- **Exercise A**
Using the account of the Halloween gig, answer the following questions.
(i) What guarantee did the venue agree to pay the band, and when was it to be paid?
(ii) How much of that guarantee went to the sound and lights agreements?
(iii) What amount did the manager say the bar would pay after the show?
- **Exercise B**
Transcribe the account of the Halloween gig from "Fast forward to" to "worth a grand!".

What’s This All About?: As a new attorney with a background as a performing musician (mostly in my younger days), I can recall well, but not too fondly, the process of handling the “business side” of the bands I played with over the years. Bands can easily walk head-on into a number of pitfalls when they simply “show up and blow up” as the evening’s entertainment at any of your favorite local watering holes. I’ll address a handful of these, using a personal example as a template for “what not to do.”

The Halloween Gig: We booked a gig for our 80’s rock and metal cover band at a popular sports bar in Chesterfield County, Virginia. Over the phone, one member of our band discussed the date, time, length of performance, and most importantly, the payment terms. It was a Halloween show, with a guarantee of One Thousand Dollars ($1,000.00) to be paid in cash at the end of the night. Perfectly normal operation, nothing out of the ordinary, and we had played the venue before without issue. Weeks before we even performed, we relied on the club’s representations and entered into separate (likely verbal) agreements with a sound guy, and a lights guy. There went $500 of our guarantee right out the gate. No worries, that still leaves a hundred bucks a man for our five-piece outfit, or so we thought.

Fast forward to the night of the gig. Place is packed, girls and guys are in costumes, drinks are flowing, and we perform for roughly three or four hours. Show concludes, last call is announced, and the bar empties. We load up our gear, and then comes the pivotal moment: seeing the manager for our pay. That’s when it happened.

“Well, we are only going to give you Nine Hundred Dollars ($900.00).” What? I was young, confused, and angry. Here we had provided a full night of entertainment, we had “performed” as that term is commonly used and as it’s used in the world of contract law, and the bar wanted to stiff us a hundred bucks? No way dude—we nailed Still of the Night by Whitesnake; that alone is worth a grand!

- **Dataset**
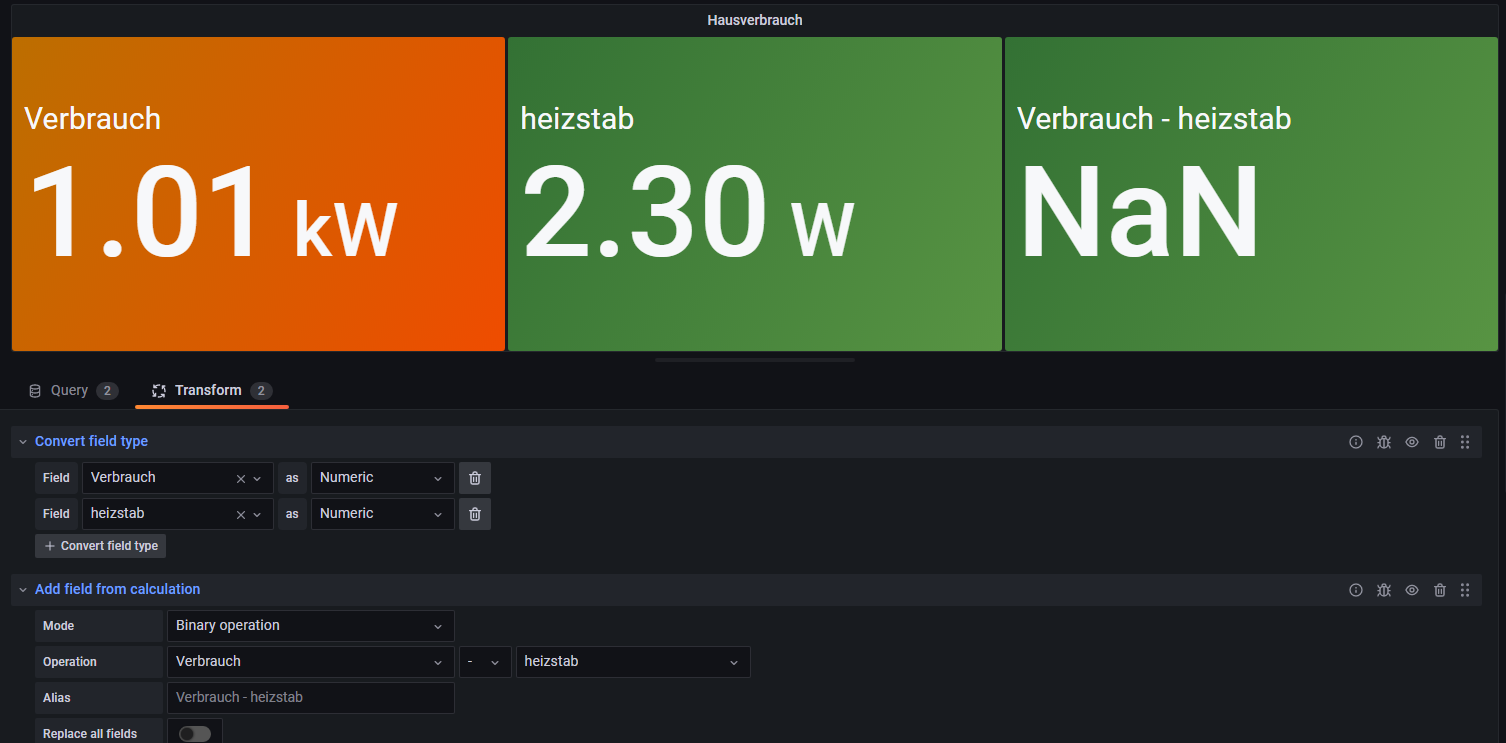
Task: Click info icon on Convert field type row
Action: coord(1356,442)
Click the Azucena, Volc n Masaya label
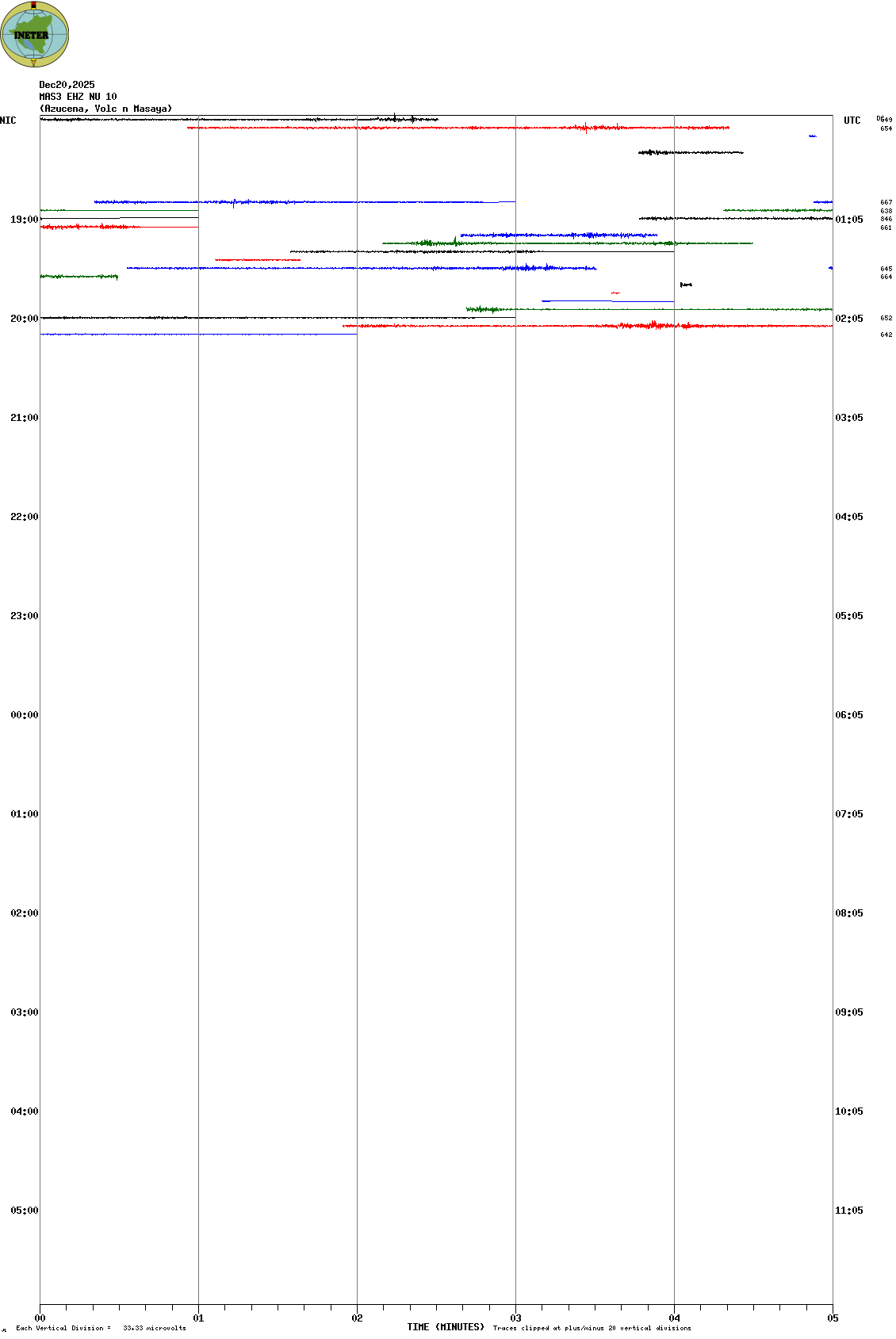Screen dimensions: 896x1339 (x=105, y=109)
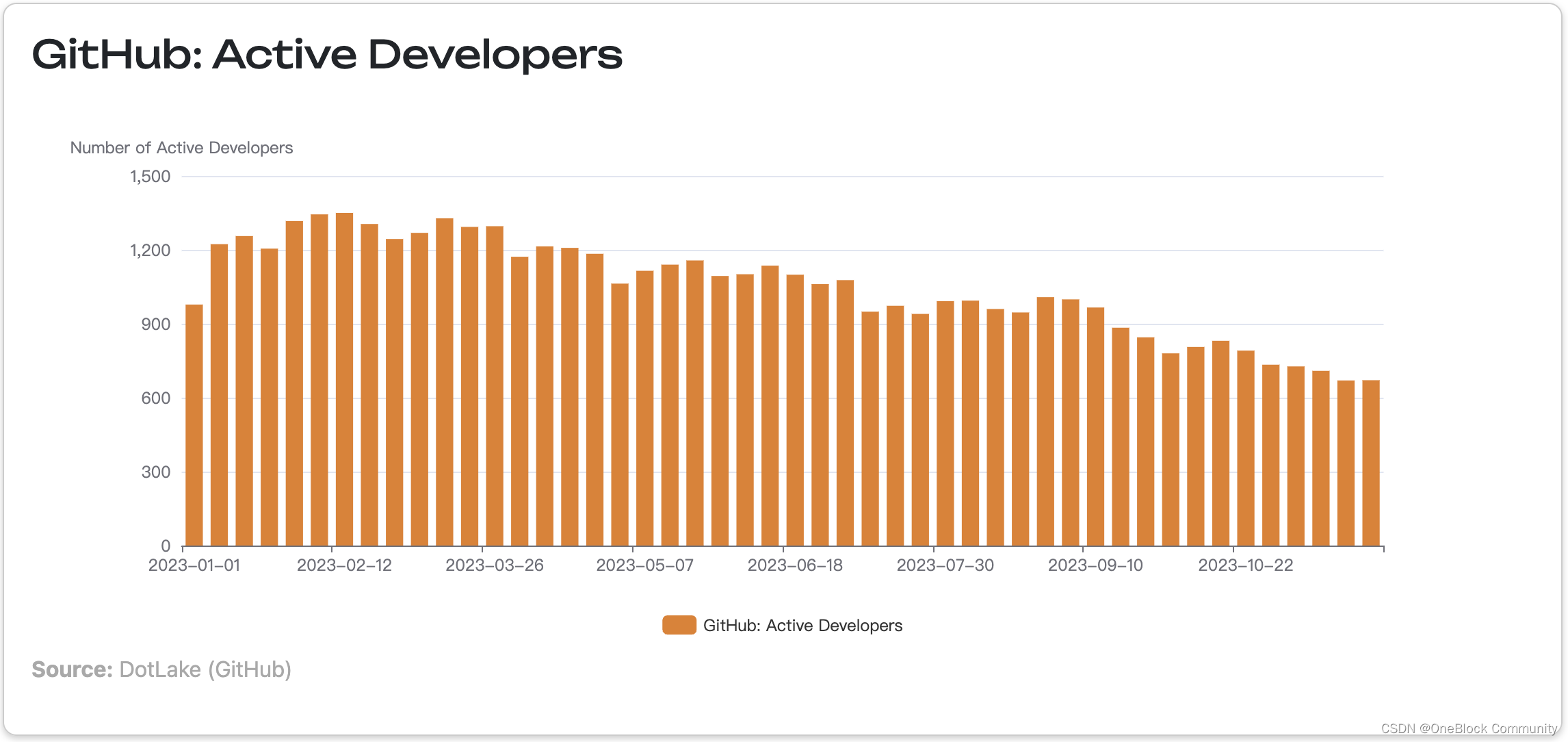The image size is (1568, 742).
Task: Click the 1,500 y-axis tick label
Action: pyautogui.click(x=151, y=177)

--

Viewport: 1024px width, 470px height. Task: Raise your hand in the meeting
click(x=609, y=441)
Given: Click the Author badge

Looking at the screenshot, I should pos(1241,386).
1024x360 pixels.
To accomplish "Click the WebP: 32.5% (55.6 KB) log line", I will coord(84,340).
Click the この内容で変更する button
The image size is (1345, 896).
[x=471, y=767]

- **Full response A**
(i) One Thousand Dollars ($1,000.00), to be paid in cash at the end of the night.
(ii) $500.
(iii) Nine Hundred Dollars ($900.00).

- **Full response B**
Fast forward to the night of the gig. Place is packed, girls and guys are in costumes, drinks are flowing, and we perform for roughly three or four hours. Show concludes, last call is announced, and the bar empties. We load up our gear, and then comes the pivotal moment: seeing the manager for our pay. That’s when it happened.

“Well, we are only going to give you Nine Hundred Dollars ($900.00).” What? I was young, confused, and angry. Here we had provided a full night of entertainment, we had “performed” as that term is commonly used and as it’s used in the world of contract law, and the bar wanted to stiff us a hundred bucks? No way dude—we nailed Still of the Night by Whitesnake; that alone is worth a grand!